Substituer aux alinéas 2 à 6, les deux alinéas suivants :

« II.- Après le quatrième alinéa de l’article L.121-3 du code pénal, il est inséré un alinéa ainsi rédigé :

« Pour l’application des troisième et quatrième alinéas, il est tenu compte, en cas de catastrophe sanitaire, de l’état des connaissances scientifiques au moment des faits. »

EXPOSÉ SOMMAIRE

De nombreux élus sont aujourd’hui préoccupés du risque de poursuites pénales auquel ils pourraient être exposés, en raison de leur rôle dans le processus de déconfinement. Il est légitime que ces acteurs importants de la reprise de l’activité puissent agir et prendre des initiatives sans se sentir en permanence menacés par l’éventualité de poursuites exercées à leur encontre.
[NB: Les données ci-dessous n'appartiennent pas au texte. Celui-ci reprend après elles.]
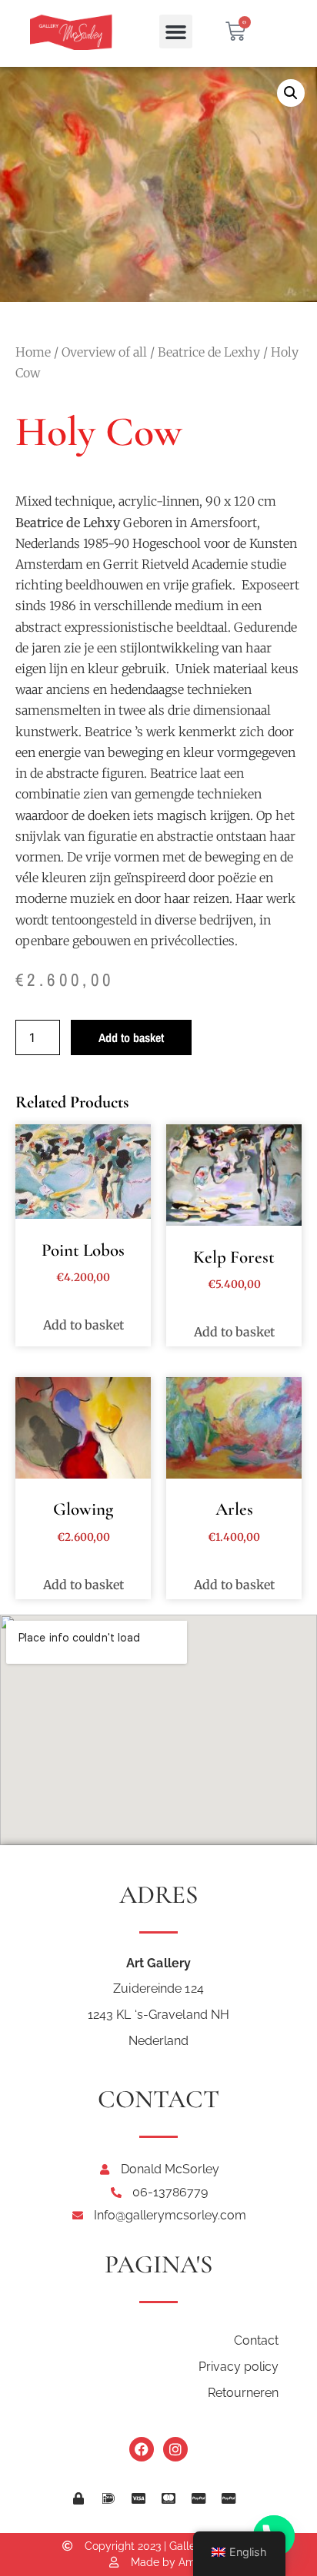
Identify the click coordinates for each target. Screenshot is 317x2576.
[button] (176, 31)
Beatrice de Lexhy (209, 352)
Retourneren (243, 2392)
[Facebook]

 Mais, d’un autre côté, l’opinion ne comprendrait pas que des élus, et plus généralement des responsables publics ou privés, puissent être soustraits au principe général de leur responsabilité pénale, dont aucun citoyen ne peut s’exonérer.

La loi du 10 juillet 2000, dite loi Fauchon, a réalisé un juste équilibre entre exigence de responsabilité et légitime protection des élus.

Il est proposé de préciser, par une disposition générale, sans créer de régime spécifique à l’actuel état d’urgence sanitaire, que l’appréciation de l’éventuelle faute de l’élu, ou du responsable public ou privé, doit être effectuée in concreto, en prenant en considération les circonstances particulières de la situation, et notamment de l’état des connaissances scientifiques sur la catastrophe sanitaire au moment des faits. Cette précision s’ajoutera à la nécessité de prendre en compte les moyens techniques et juridiques dont disposait les responsables publics ou privés au moment des faits conformément au troisième alinéa de l’article 121-3 du code pénal.

Une telle approche, conforme à la jurisprudence, constitue une réponse équilibrée à la préoccupation exprimée ci-dessus.